Gość 20.07.2022 21:53
Odpowiadający napisał ostatnio na pytanie: "Jeśli ktoś uważa, że coś jest grzechem ciężkim i robi to, to popełnia grzech ciężki, nawet jeśli dane zachowanie nie jest w ogóle grzechem?" że zasadniczo tak, aczkolwiek w sytuacji skrupulantów może być inaczej.

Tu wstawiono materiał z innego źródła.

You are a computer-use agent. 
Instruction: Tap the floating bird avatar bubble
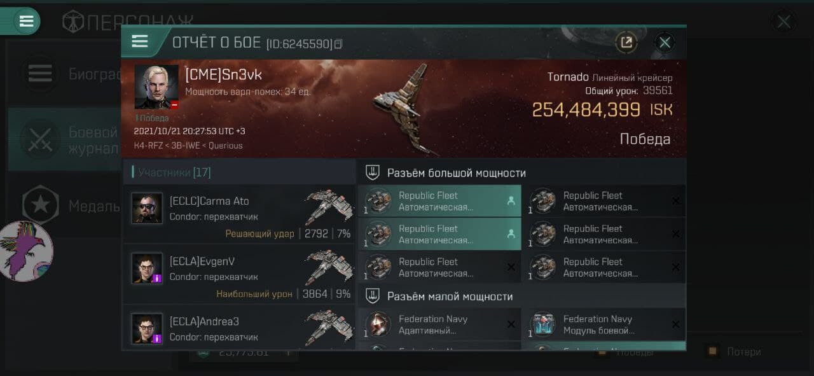pos(25,251)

Byłem dwa miesiące temu u spowiedzi generalnej, bo nie spowiadałem się przez ostatnich lat. Takie sytuacje (zrobienie czegoś co nie jest złe, ale myślenie, że być może to grzech ciężki) były w moim życiu, ale pominąłem je, bo dzisiaj wydają mi się kompletnie bez sensu. Do tego nie chciałem tej spowiedzi rozwlekać, była i tak dość długa. Czy można uważać, że ktoś popełnił grzech ciężki, bo w ogromnym lęku wydawało Mu się, że grzechem jest obgryzanie paznokci (podaję jeden z takich przykładów). Dziś dla mnie to wogóle wydaje się śmieszne, ale w przeszłości podchodziłem do takich sytuacji właśnie w taki sposób analizując, czy to grzech czy też nie. Zastanawiam się, czy była potrzeba mówienia o takich sytuacjach na spowiedzi, jeśli na początku powiedziałem spowiednikowi, że właśnie chcę wybrnąć z tych skrupułów i dlatego pominąłem te wszystkie dziwactwa. Teraz zastanawiam się czy słusznie.. Mimo wszystko gdzieś nie daje mi to spokoju, nawet mimo tego, że kolejny spowiednik powiedział mi abym nie wracał już do tamtych grzechów. Radzę sobie z tym raz lepiej raz gorzej, spowiadam się, nie wracam do tego mimo wątpliwości, chociaż czasami mam wrażenie, że od tej analizy pęknie mi głowa. Ale chwilami naprawdę zaczyna być bardzo spokojnie, czuję takie zaufanie, że skoro tak mówi spowiednik, to tak ma być a Bóg nie będzie miał do mnie pretensji o posłuszeństwo. Tylko teraz ta sytuacja jakoś na nowo wybiła mnie z rytmu..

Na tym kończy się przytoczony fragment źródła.